办公安全
办公安全的核心是控制数据流动边界。公司数据只在公司授权的设备和渠道内流转,一旦流出到个人设备、外部工具或非授权渠道,就失去了管控能力。
行为规范
文档与数据:
- 工作文档不存放在个人移动设备
- 禁止使用外部文档网盘(如个人版网盘、境外云存储)传输公司内容
- 离职前不得带走任何工作文档
- 不可擅自对外披露工作相关的敏感数据
- 内部信息不可截图擅自分享到外部
工具与渠道:
- 不得使用非公司产品传输和讨论公司内容
- 员工信息不得对外泄漏
权限使用:
- 不得滥用工作权限
- 账号/权限不得外借
典型案例
离职时外发文档。 员工离职前将公司文档发送至私人邮箱、个人设备,或通过即时通讯工具转移,是最常见的数据泄漏方式。
借用个人设备办公。 将公司材料发到个人手机或电脑上进行修改,绕过了公司的终端管控,一旦个人设备被攻击或丢失,数据直接暴露。
权限滥用查询。 员工通过后台权限查询非工作需要的数据,再转给外部人员。
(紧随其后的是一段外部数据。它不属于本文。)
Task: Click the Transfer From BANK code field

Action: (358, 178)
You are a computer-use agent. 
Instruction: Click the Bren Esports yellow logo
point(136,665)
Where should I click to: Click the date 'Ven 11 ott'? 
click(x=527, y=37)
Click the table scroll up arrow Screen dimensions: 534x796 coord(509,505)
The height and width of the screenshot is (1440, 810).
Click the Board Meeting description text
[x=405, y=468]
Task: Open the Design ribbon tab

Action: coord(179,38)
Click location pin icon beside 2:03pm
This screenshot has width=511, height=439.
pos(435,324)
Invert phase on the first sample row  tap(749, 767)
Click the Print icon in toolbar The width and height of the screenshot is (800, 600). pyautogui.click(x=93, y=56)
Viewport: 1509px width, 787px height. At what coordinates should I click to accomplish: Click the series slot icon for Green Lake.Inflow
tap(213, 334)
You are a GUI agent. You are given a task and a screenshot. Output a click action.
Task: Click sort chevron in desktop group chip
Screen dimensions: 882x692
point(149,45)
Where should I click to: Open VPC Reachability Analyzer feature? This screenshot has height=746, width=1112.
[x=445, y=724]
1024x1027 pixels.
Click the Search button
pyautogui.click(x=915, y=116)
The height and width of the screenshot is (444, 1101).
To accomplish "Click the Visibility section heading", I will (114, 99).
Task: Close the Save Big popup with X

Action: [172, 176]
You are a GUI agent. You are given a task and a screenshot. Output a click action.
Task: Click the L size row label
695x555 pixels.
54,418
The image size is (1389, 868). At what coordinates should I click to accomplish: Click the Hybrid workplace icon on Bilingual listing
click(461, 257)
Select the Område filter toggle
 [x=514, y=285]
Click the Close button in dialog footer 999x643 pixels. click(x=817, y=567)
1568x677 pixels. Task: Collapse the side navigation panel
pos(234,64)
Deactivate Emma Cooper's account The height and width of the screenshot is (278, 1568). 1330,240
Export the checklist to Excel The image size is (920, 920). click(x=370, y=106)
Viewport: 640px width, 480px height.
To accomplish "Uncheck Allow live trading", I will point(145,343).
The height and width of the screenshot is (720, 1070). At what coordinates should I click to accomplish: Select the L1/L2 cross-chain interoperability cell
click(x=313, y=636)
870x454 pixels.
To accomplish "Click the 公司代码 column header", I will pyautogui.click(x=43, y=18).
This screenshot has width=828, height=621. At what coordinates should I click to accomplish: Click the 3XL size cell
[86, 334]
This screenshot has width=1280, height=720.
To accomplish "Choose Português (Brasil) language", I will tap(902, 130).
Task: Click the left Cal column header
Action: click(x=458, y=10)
这类行为难以从技术上完全阻断,依赖权限最小化和行为审计双重管控。
利用权限牟利。 删除或修改数据以获取利益,属于主动破坏,需要操作日志和不可抵赖机制来追溯。
技术管控思路
员工行为规范是基础,技术手段是保障。纯靠制度约束无法解决所有问题,需要配套:终端管控(禁止外发、设备加密)、数据水印(溯源泄漏路径)、权限最小化(按需申请、定期回收)、操作日志(关键数据访问留痕)。
制度和技术共同作用,才能覆盖"不知道不能做"和"知道但还是做"两类风险。